O Papa Francisco aterrou este sábado no aeroporto Roma, depois de uma visita de cerca de 24 horas a Portugal. Na viagem de cerca de duas horas e meia, o Papa falou aos jornalistas a bordo do avião da TAP. E abordou temas como o dos abusos sexuais na Igreja ou a mensagem de paz que levou de Fátima. Mas recusou falar sobre Donald Trump.

Dois mil processos de abusos sexuais atrasados

O Papa assegurou que nunca assinou um indulto a padres envolvidos em escândalos de abusos sexuais e reconheceu que os processos estão muito atrasados. Francisco comentava o tema após a decisão da irlandesa Marie Collins de se demitir da Comissão Pontifícia para a Proteção dos Menores.

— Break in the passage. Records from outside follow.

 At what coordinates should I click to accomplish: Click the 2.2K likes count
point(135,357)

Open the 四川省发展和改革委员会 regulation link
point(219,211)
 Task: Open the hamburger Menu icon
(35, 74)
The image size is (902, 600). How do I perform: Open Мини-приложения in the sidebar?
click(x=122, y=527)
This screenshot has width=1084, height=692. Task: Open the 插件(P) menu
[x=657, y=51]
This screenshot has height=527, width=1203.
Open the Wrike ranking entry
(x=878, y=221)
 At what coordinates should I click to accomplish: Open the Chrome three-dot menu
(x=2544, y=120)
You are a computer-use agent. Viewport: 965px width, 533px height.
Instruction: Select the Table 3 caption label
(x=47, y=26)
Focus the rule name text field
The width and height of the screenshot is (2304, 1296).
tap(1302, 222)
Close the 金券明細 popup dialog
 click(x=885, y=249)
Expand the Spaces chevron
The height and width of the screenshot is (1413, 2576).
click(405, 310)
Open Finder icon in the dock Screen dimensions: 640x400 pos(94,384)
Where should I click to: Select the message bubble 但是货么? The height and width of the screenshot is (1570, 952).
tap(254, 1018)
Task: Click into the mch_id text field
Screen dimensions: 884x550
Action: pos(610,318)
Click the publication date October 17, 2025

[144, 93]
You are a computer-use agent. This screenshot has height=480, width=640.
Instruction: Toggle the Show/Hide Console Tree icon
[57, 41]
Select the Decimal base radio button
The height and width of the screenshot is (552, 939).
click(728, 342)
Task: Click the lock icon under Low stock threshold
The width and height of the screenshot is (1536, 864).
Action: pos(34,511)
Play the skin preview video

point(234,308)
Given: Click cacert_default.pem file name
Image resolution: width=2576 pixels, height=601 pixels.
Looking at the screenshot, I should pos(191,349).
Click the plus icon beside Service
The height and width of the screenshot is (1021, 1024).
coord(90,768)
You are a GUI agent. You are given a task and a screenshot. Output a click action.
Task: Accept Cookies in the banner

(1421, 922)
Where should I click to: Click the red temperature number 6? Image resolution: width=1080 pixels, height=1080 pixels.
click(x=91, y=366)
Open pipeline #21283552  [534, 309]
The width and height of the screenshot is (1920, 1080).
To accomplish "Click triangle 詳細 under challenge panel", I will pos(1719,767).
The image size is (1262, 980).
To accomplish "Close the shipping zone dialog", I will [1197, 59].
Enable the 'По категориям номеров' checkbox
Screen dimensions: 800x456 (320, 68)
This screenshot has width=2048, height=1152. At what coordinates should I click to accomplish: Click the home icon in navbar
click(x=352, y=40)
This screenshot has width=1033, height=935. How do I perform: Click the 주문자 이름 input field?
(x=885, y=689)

“Ela explicou-me bem as coisas, falei com ela, é uma grande mulher, e vai continuar a trabalhar na formação dos sacerdotes, neste ponto”, disse o Papa sobre Marie Collins, que se demitiu acusando o Vaticano de “falta de cooperação”. O líder da Igreja Católica deu “alguma razão” à irlandesa, afirmando que “há muitos casos atrasados, porque se amontoavam ali”, e referiu mesmo que “há dois mil processos amontoados”.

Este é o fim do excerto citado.